Is There A US$ Shortage? Will It Sink The Global Economy? Again?

Reader Patricia is wondering about a recent ZeroHedge article, The Global Dollar Funding Shortage Is Back With A Vengeance And “This Time It’s Different”. 

 The last time the world was sliding into a US dollar shortage as rapidly as it is right now, was following the collapse of Lehman Brothers in 2008. The response by the Fed: the issuance of an unprecedented amount of FX liquidity lines in the form of swaps to foreign Central Banks. The “swapped” amount went from practically zero to a peak of $582 billion on December 10, 2008.

The USD shortage back, and the Fed’s subsequent response, was the topic of one of our most read articles of mid-2009, “How The Federal Reserve Bailed Out The World.”

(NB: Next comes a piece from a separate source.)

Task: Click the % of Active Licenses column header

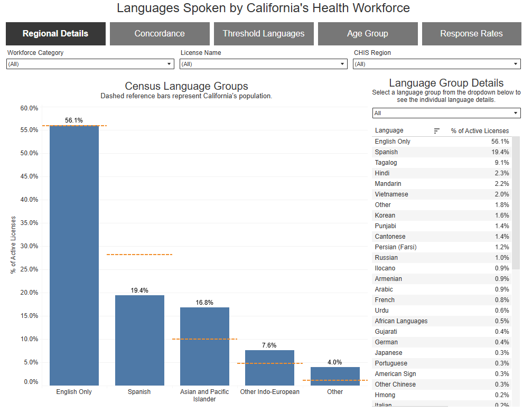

As we discussed back then, this systemic dollar shortage was primarily the result of imbalanced FX funding at the global commercial banks, arising from first Japanese, and then European banks’ abuse of a USD-denominated asset-liability mismatch, in which the dollar being the funding currency of choice, resulted in a massive matched synthetic “Dollar short” on the books of commercial bank desks around the globe: a shortage which in the aftermath of the Lehman failure manifested itself in what was the largest global USD margin call in history. …

Another Margin Call?

Reader Patricia writes… 

 I have believed for quite some time that the catalyst for the 2008 crash was the action of European Commercial banks. They got themselves into huge trouble by creating a huge mismatch in their asset and loan funding requirements. That led to a global US dollar shortage which the Fed mitigated using their special swap facility. So the Fed bailed out the rest of the would at the expense of US citizens.

So now it appears this problem is happening again. Will the Fed attempt to bail out the world once again? Zerohedge seems to think so, but they are sometimes on the wrong side of the inflation/deflation argument. 

I know you are busy and may have more important things to write about, but maybe you could keep this issue on the back burner.